I campioni prelevati alla Metro in Italia sono risultati mediamente contaminati (etichetta «attenzione»). Alla Esselunga invece sono stati acquistati sia il campione col maggior numero di pesticidi (11 in un campione preso a Milano) che quello segnalato dal laboratorio tedesco incaricato delle analisi dal PAN Europe[3], per l’altissima concentrazione della sostanza Acrinathrin (4 volte oltre il LMR).
Lidl e Carrefour hanno avuto dei risultati piuttosto mediocri, con 2 campioni «non raccomandabili» e 3 «attenzione». Da segnalare però che se in Germania e Paesi Bassi la Lidl ha una politica molto specifica sui residui da pesticidi, secondo la quale tutta la frutta e la verdura possono essere contaminati da pesticidi per un valore pari, al massimo, a un terzo dei limiti previsti per legge, questo principio non è mai stato evidentemente applicato in Italia dove infatti tre dei campioni acquistati mostravano la presenza di pesticidi in percentuale pari al 75% del limite consentito.
Il fatto che solo in un campione di uva prelevato in Italia sia stato rilevato un pesticida (il carbendazim) compreso tra quelli in via di eliminazione secondo il nuovo regolamento europeo in discussione in queste settimane a Bruxelles, dimostra l’ipocrisia della tesi sostenuta da Agropharma e COPA/COGECA (che raggruppa le associazioni di agricoltori) secondo la quale la messa al bando dei pesticidi più pericolosi influirebbe significativamente sull’aumento del caro-vita con crescita praticamente insostenibile dei prezzi dei prodotti ortofrutticoli.
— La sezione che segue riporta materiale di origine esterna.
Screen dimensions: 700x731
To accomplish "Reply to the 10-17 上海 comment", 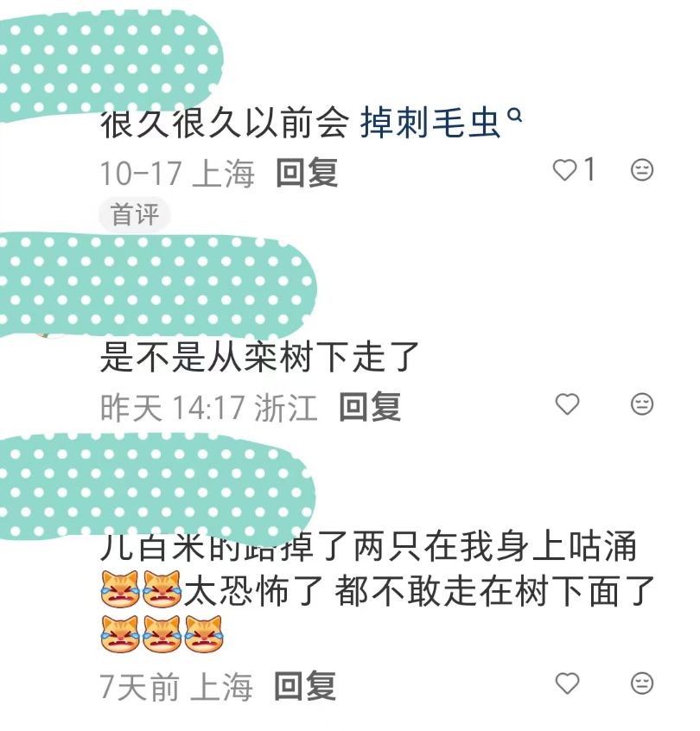I will click(307, 173).
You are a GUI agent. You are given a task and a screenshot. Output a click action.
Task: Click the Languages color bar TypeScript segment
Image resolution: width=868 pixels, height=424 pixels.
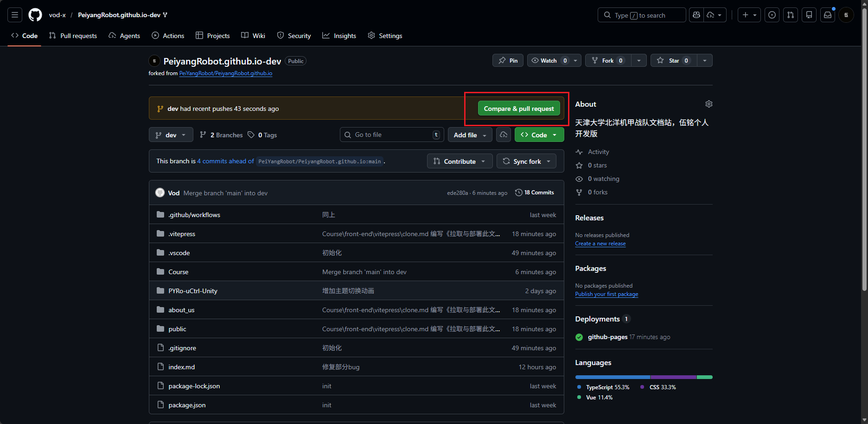pyautogui.click(x=613, y=377)
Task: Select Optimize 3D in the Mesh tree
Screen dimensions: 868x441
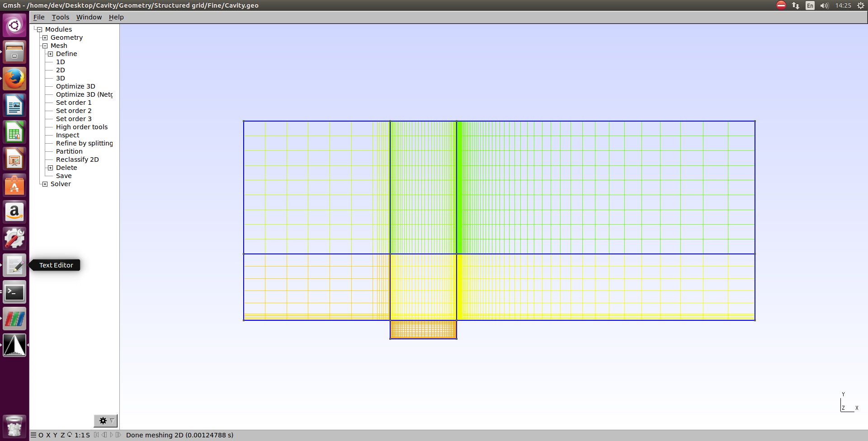Action: point(75,86)
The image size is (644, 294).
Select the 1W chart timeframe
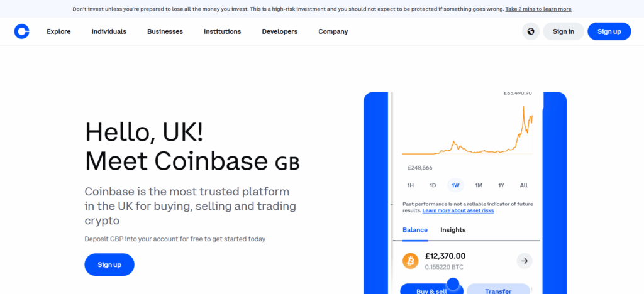pos(455,185)
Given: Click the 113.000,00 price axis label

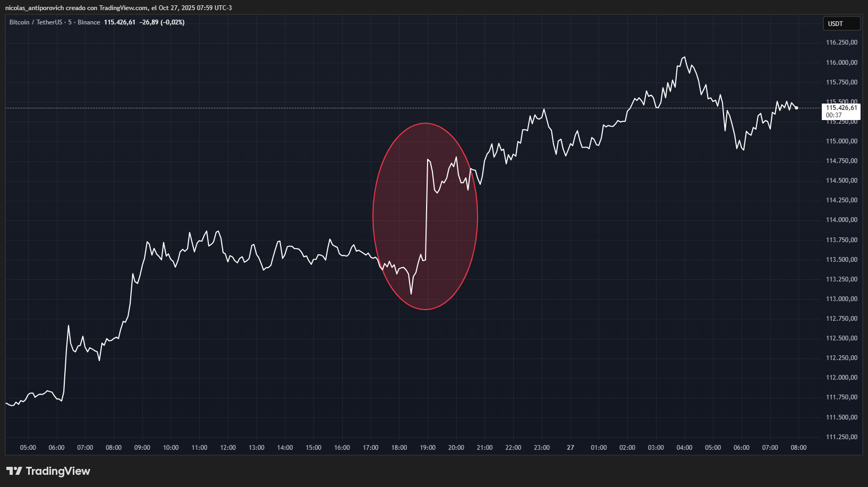Looking at the screenshot, I should pos(841,299).
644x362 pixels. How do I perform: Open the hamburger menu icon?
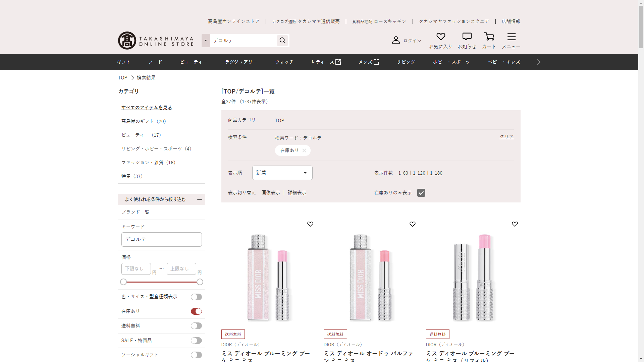click(x=511, y=37)
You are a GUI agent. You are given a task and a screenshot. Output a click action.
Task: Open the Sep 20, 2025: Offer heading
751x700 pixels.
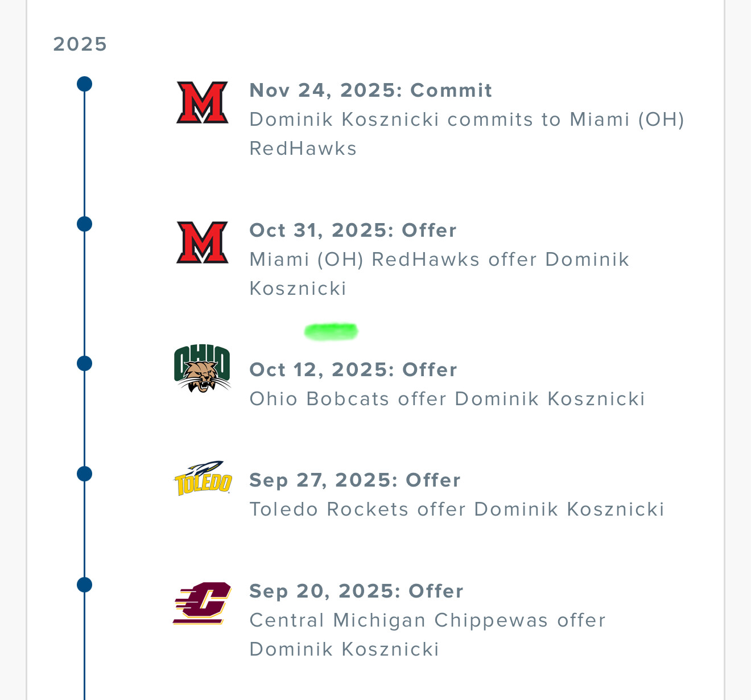356,591
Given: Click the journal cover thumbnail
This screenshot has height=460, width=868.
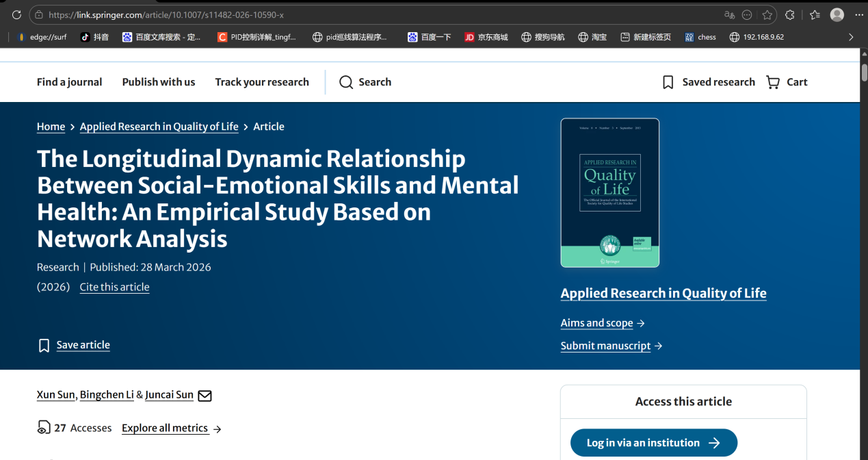Looking at the screenshot, I should point(609,192).
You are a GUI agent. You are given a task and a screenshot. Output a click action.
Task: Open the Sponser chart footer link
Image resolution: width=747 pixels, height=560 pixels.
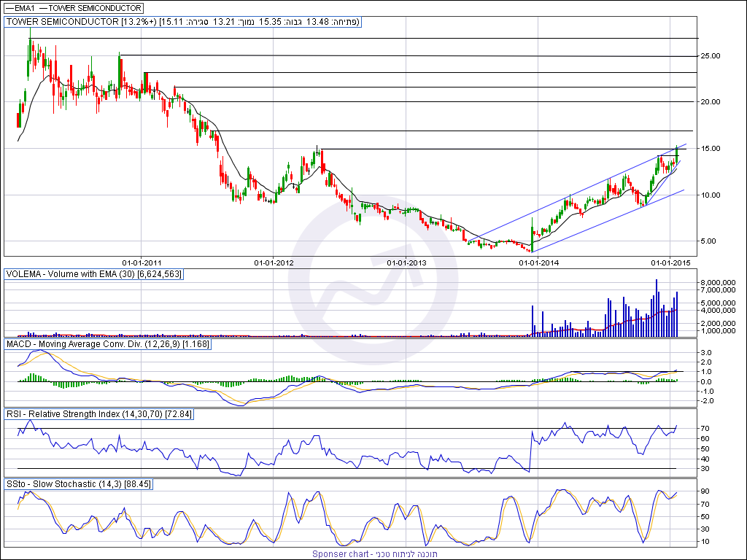click(375, 554)
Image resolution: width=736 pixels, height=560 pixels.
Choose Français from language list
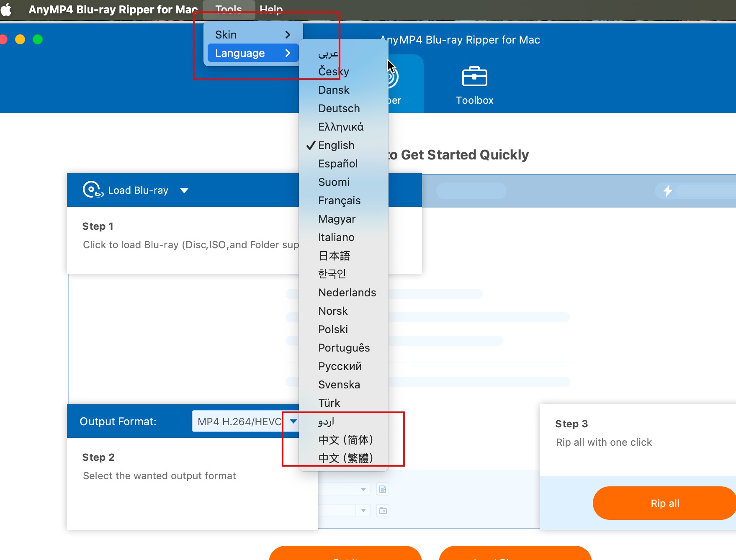click(339, 200)
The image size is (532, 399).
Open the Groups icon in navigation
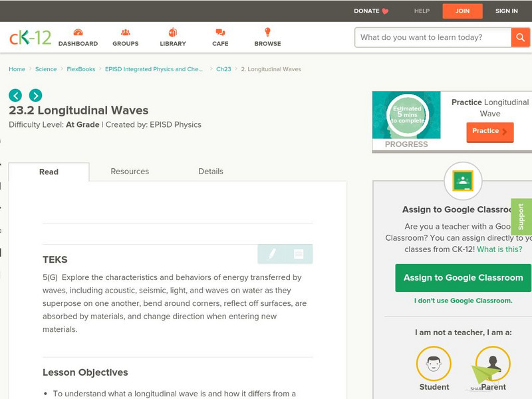(125, 33)
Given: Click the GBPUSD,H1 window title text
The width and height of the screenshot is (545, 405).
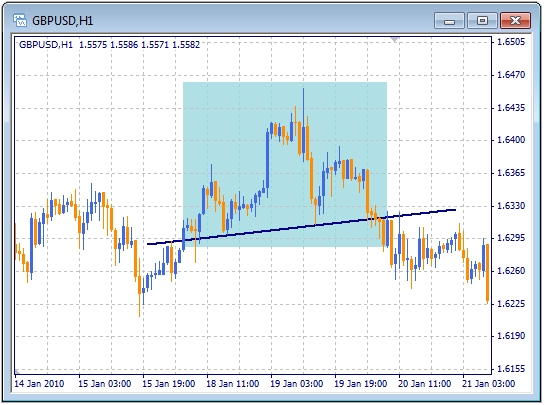Looking at the screenshot, I should (63, 21).
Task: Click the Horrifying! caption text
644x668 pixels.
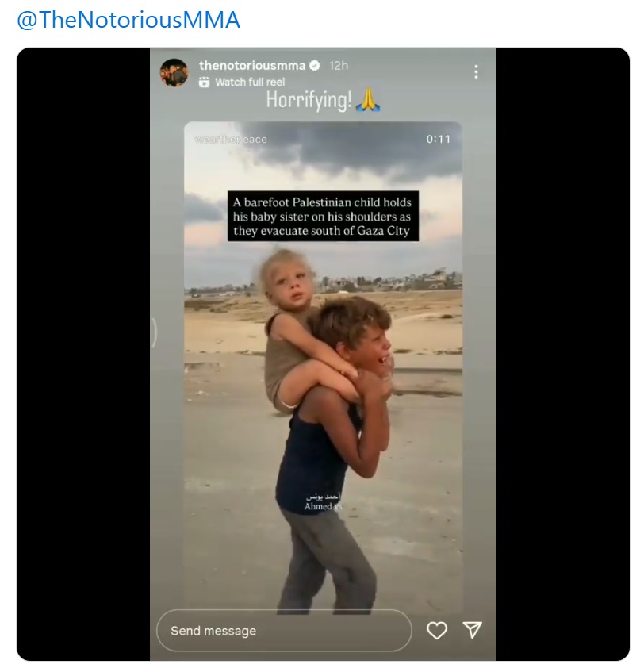Action: coord(309,100)
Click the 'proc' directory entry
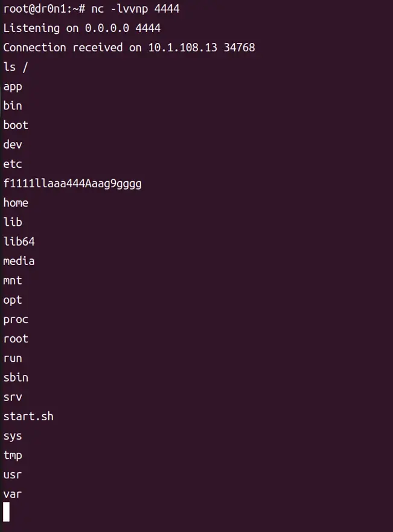Image resolution: width=393 pixels, height=532 pixels. pos(16,319)
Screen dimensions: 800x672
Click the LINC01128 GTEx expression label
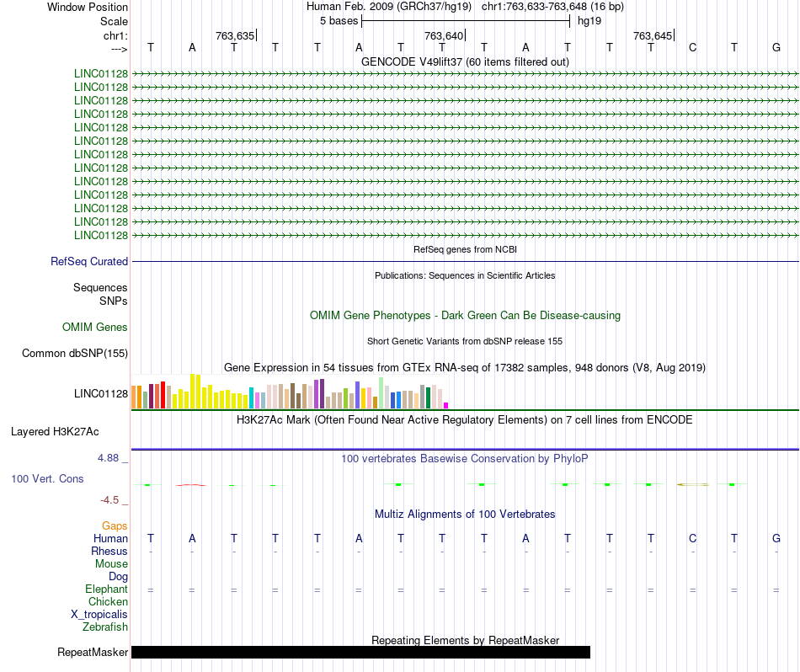(x=101, y=393)
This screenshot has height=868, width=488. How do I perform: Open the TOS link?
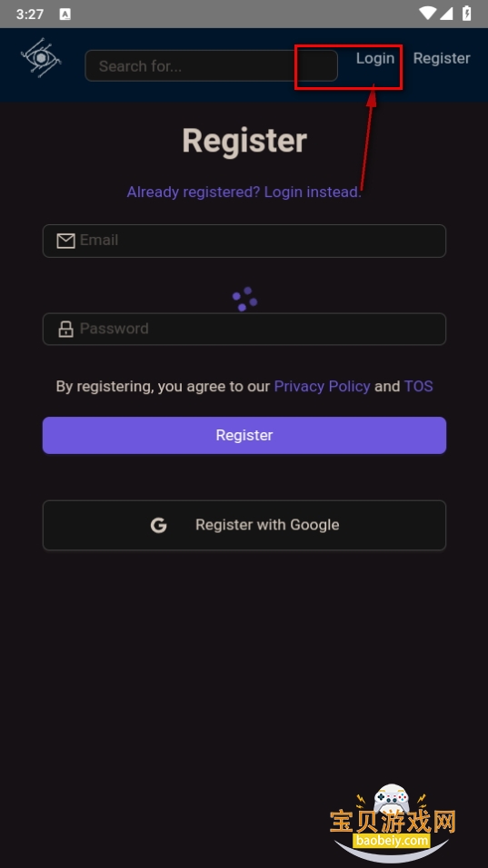point(418,387)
«Una politica veramente corretta nei confronti dei consumatori da parte delle catene della grande distribuzione alimentare – ha dichiarato Francesco Ferrante, responsabile agricoltura di Legambiente - dovrebbe vedere i supermercati quali principali garanti della qualità dei prodotti in commercio. Dovrebbero essere loro infatti, i principali interessati a non esporre negli scaffali prodotti che contengono residui chimici oltre la soglia consentita o residui di sostanze addirittura proibite. La nostra battaglia, in tutte le sedi, sarà quella per veder adeguare la nostra legislazione in materia (ferma da oltre 30 anni) affinché venga correttamente considerato il problema del multiresiduo di principi chimici su un singolo prodotto, i cui effetti sinergici e a lungo termine non sono stati ancora valutati».

Legambiente in accordo con tutte le associazioni europee aderenti al PAN nei rispettivi paesi, chiede all’Italia di dotarsi di un piano nazionale per l'uso dei pesticidi che si ponga obiettivi chiari e definiti, a partire dalla diminuzione di almeno il 50% dell'uso di pesticidi in 10 anni. Il Governo italiano insieme a tutti gli altri governi dell'UE dovrebbero poi garantire che i pesticidi cancerogeni, mutageni, tossici per l'apparato riproduttivo e per lo sviluppo del feto e dannosi per il sistema endocrino siano tolti dal mercato e che non vengano più concesse nuove autorizzazioni per questo tipo di prodotti.